AMD’s revenue soars 19 percent on Ryzen and Radeon sales
AMD’s revenue is up 19 percent in the past three months on strong sales of Ryzen processors and Radeon graphics cards. The chip company is still making a loss, but that fell to $ 16 million.
That the Ryzen and Radeon sales in particular were responsible for the increase in turnover is apparent from the results of the Computing and Graphics department of AMD, which includes the processors and GPUs. Segment sales increased 51 percent year-on-year to $659 million.

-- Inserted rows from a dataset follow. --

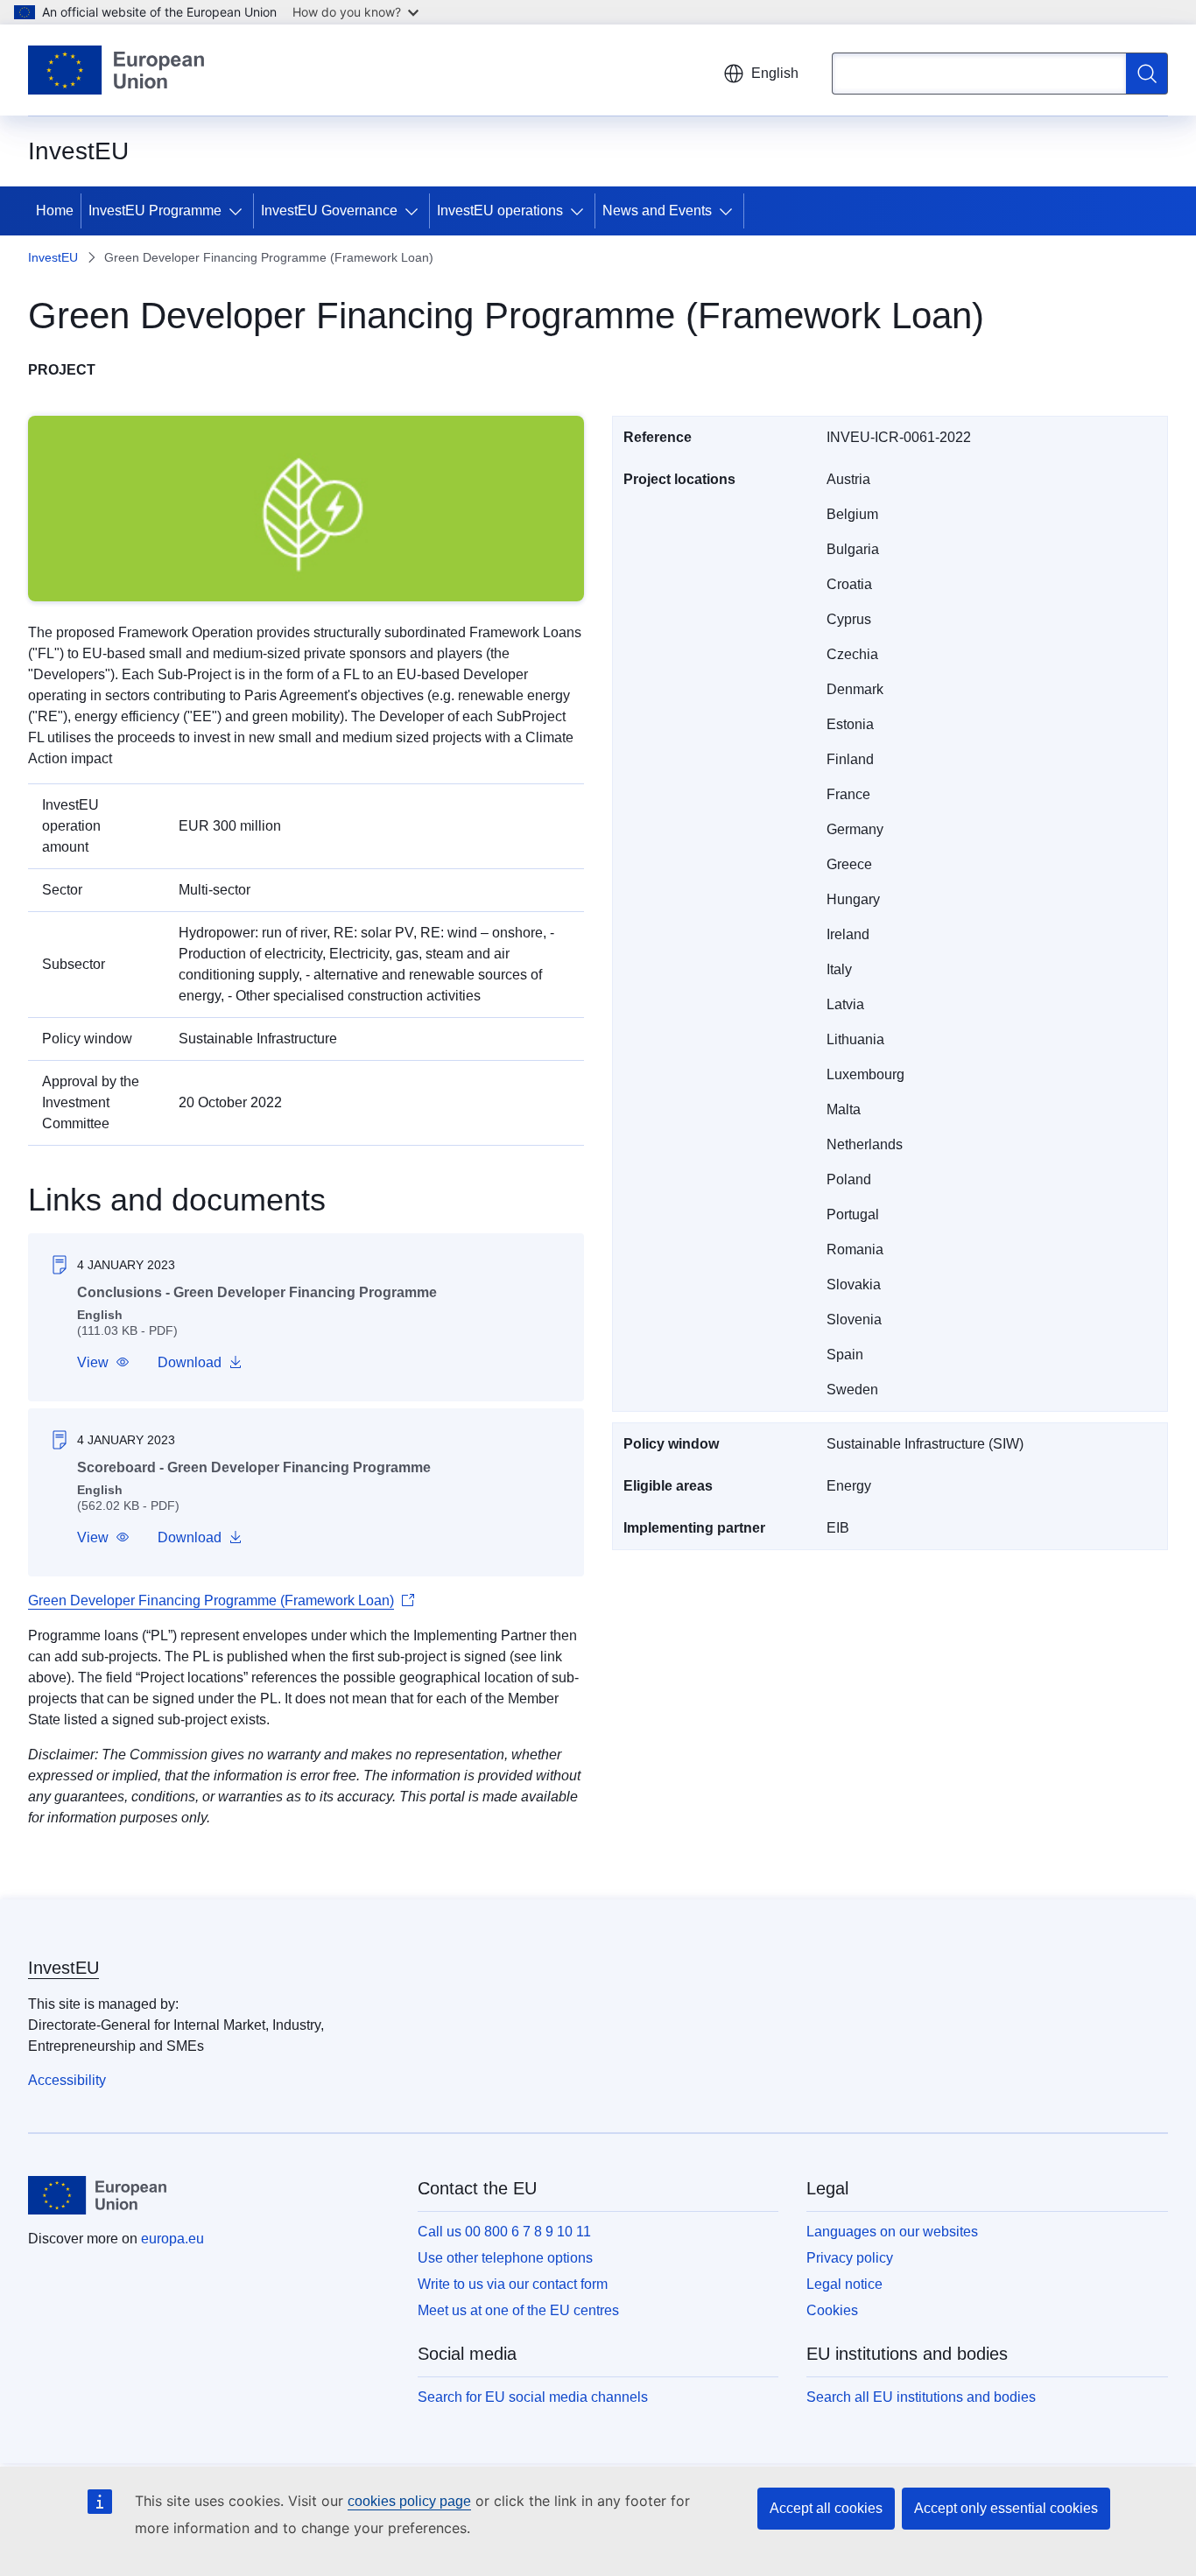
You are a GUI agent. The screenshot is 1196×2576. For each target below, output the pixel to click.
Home (55, 210)
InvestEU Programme (155, 210)
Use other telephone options (505, 2257)
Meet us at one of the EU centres (518, 2310)
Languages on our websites (892, 2231)
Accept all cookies (826, 2508)
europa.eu (172, 2238)
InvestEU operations (500, 210)
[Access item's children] (239, 210)
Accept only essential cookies (1006, 2508)
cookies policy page (409, 2501)
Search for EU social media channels (533, 2397)
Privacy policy (849, 2257)
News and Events (657, 210)
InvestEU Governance (329, 210)
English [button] (775, 73)
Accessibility (67, 2080)
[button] (103, 1362)
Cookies (832, 2310)
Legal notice (844, 2284)
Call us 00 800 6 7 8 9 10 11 (504, 2231)
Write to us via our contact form (513, 2284)
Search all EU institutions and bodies (921, 2397)
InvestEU (53, 257)
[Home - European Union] (116, 70)
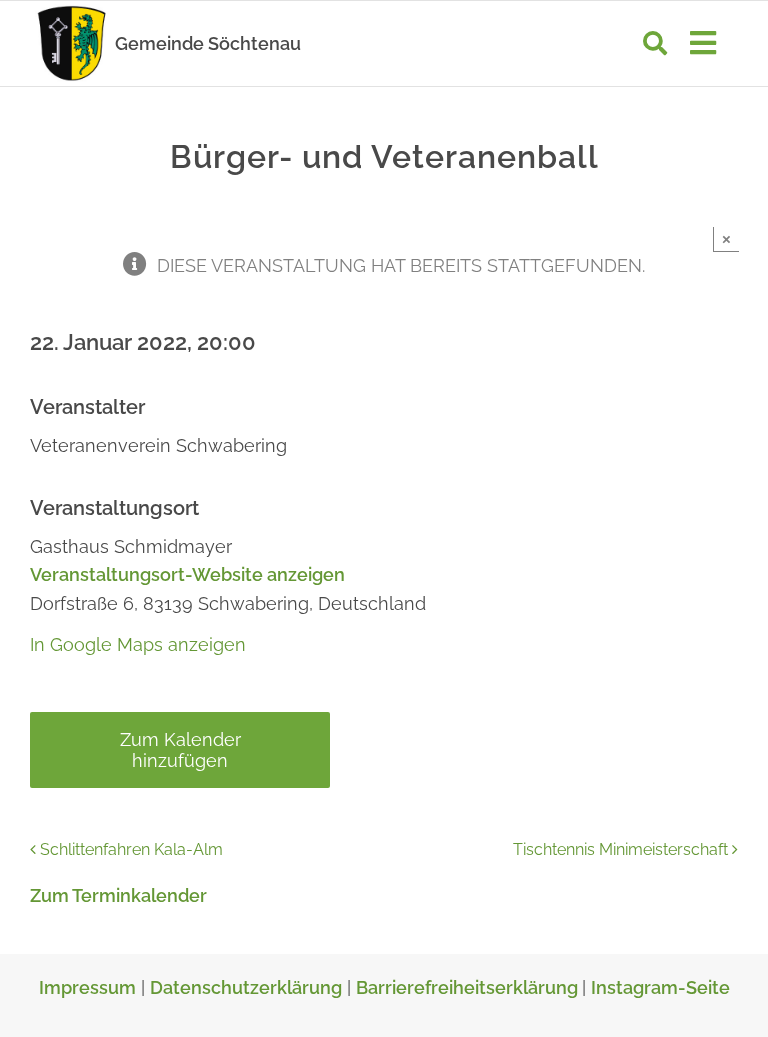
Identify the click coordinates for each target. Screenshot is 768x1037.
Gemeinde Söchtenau (208, 43)
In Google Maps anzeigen (138, 644)
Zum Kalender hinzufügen (180, 750)
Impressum (87, 987)
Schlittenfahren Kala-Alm (131, 849)
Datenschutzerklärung (246, 987)
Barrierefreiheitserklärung (469, 987)
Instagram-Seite (660, 987)
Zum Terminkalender (118, 895)
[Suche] (655, 43)
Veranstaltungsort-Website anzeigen (187, 574)
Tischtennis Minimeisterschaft (620, 849)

Not only did AMD sell more processors and GPUs, the arrival of Ryzen caused the average price of the processors to rise and the average selling price of Radeon products also increased. AMD expects further improvement in results in the next six months as the Ryzen Threadripper for the high-end, Ryzen Pro for the business market and the Ryzen mobile chips for laptops come to market.
Part of the good Radeon sales has to do with using the video cards for cryptocoin mining, admits Lisa Su, CEO of AMD, according to Seeking Alpha’s transcript of its quarterly earnings review. But the company continues to focus on the core gamers market and does not factor mining sales into its quarterly earnings expectations. AMD does not see this use as a major long-term growth driver.

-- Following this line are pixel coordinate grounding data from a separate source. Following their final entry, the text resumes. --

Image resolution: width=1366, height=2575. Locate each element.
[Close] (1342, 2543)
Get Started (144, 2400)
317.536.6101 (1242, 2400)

AMD’s Enterprise, Embedded, and Semi-Custom business unit had 5 percent lower quarterly revenue than last year. AMD supplies semi-custom-socs for the Xbox and PlayStation and the big growth of this generation of consoles is over. Microsoft will release the Xbox One X in November, but AMD expects sales from these chips to decline throughout the year. AMD does have high expectations for Epyc: the company’s new server platform.
AMD’s quarterly revenue was $1.22 billion. For the current quarter, the company expects it to be 23 percent higher than the previous quarter and for the full year, sales are expected to be 15 percent higher.